_TASK TO COMPLETE_
Repeat the span of the entries below that starts at the line with "Where should I" and ends at the line with "You are a GUI", nothing more. Skip the pictures.

_DATASET RECORDS_
╭──

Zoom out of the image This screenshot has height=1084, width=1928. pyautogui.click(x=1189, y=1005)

╰──
╭──

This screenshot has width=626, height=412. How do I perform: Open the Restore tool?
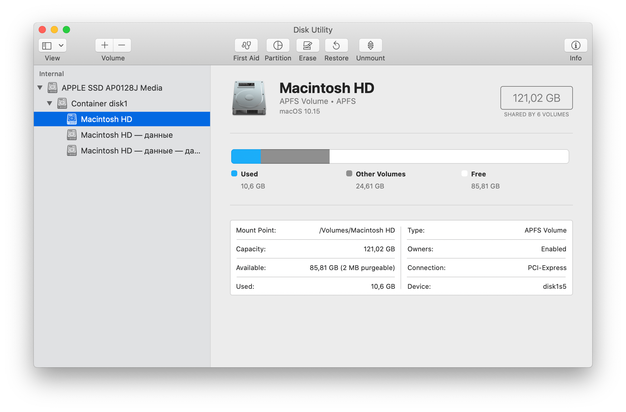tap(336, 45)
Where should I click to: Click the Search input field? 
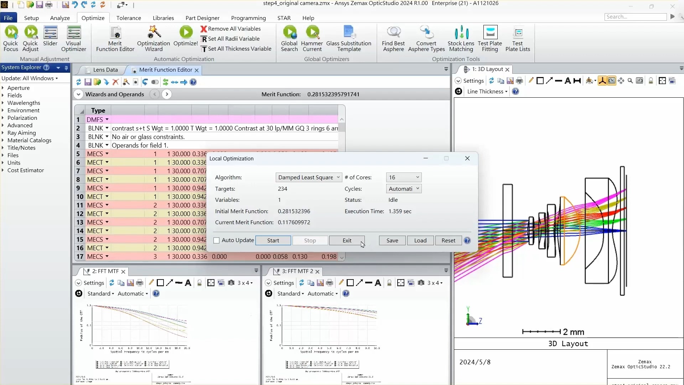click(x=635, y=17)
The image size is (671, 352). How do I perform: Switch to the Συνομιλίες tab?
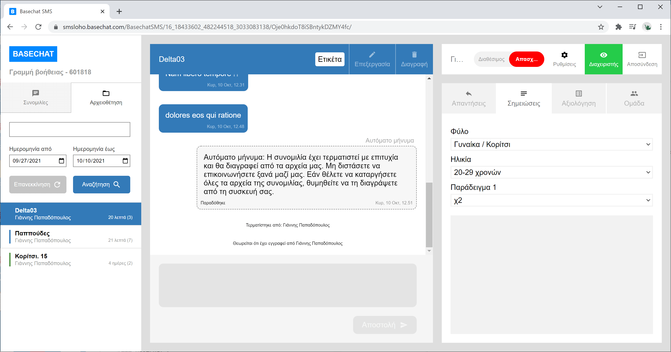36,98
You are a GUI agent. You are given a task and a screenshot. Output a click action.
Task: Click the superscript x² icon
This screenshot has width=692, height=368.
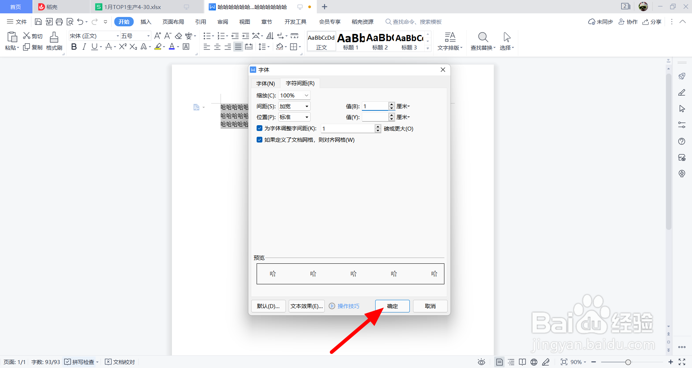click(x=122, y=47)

╰──

_COMPLETED TASK_
Where should I click to: Click the Search input field? 
click(x=635, y=17)
The image size is (671, 352). How do I perform: Switch to the Συνομιλίες tab?
36,98
You are a GUI agent. You are given a task and a screenshot. Output a click action.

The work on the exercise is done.